The state secrets doctrine had been part of the country’s jurisprudence for over two hundred years, he said, dating back to the treason trial of Vice President Aaron Burr. Just up the road in Richmond, Chief Justice John Marshall had acquitted Burr. During that trial, Burr’s lawyers had tried to subpoena papers from President Thomas Jefferson, but Jefferson argued that it was his executive privilege to decide what papers should be produced and what papers should not be produced so as to protect state secrets.

“And two hundred years later, in the case of El-Masri v. United States, the Fourth Circuit Court of Appeals, sitting in the same city, threw out the case of an innocent man who had been wrongly captured by the CIA during the Bush administration and allegedly blindfolded, drugged, and tortured. In that case, the director of the CIA submitted two sworn affidavits just like the ones I have provided, explaining why a trial might expose state secrets about the CIA’s interrogation program. That case was dismissed, and this one should be as well.”

Gates took his seat, and there was a stir of anticipation in the courtroom. The defense lawyers had done fine, but people hadn’t crowded into the courtroom to hear the high-paid lawyers from D.C. recite predictable quotes from prior cases. They had come to hear the irascible Wyatt Jackson, and the air became thick with tension as the old man rose, buttoned his suit coat, and stepped grandly to the lectern.

“I remember the Aaron Burr case,” he said. “I believe I was a young lawyer at the time, and Your Honor was probably still in law school.”

Though she probably tried to suppress it, Solberg’s mouth twisted into the faintest hint of a smile.

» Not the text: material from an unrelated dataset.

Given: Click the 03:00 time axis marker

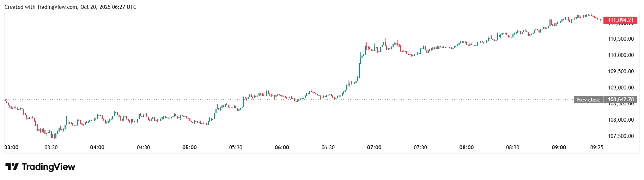Looking at the screenshot, I should click(x=12, y=147).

“And if I remember correctly, Chief Justice Marshall, may he rest in peace, decided that the subpoena for documents could be issued to the president despite Jefferson’s protests. Marshall vowed to give some deference to Jefferson’s office and avoid what he called ‘vexatious and unnecessary subpoenas,’ but he didn’t just defer to the president and dismiss the case. His ruling was significant because it made clear that the president, like every other citizen, was subject to the law, not above the law. That’s why we’re here today, Your Honor—to uphold the rule of law. And you should reject the invitation from my distinguished opponents over there to rule that the courts have no authority in matters of foreign affairs and that we should just trust the executive branch to do the right thing.”

Wyatt pulled himself up to his full height, grasping both sides of the podium without a single note in front of him. Paige had already been impressed that he knew something about the Aaron Burr treason trial. Maybe she could relax a little.

“But we are here precisely because this president cannot be trusted. We are here because we believe this president, in conspiracy with the director of the CIA and her own chief of staff, sent Troy Anderson on a dangerous mission knowing he would die. She did it for political reasons, and it is insulting to both this court and every member of our armed services to suggest that we are not even allowed to question the president or her henchmen about this. That we are required to simply take their word that things have been done lawfully when it comes to matters of foreign affairs. That is a good argument for dictators and despots but not one that should sit well in a constitutional republic, one with checks and balances that require the president to be accountable under the law just like everyone else.”

Wyatt paused and took a deep breath. And Paige could sense that the SEAL team members and their families, sitting right behind her and hoping to see politicians held accountable, were ready to stand up and applaud. It made Paige sit up just a little straighter to be on Wyatt’s team. He had certainly thrown down the gauntlet. He was right about one thing—even if they lost, they would go down swinging.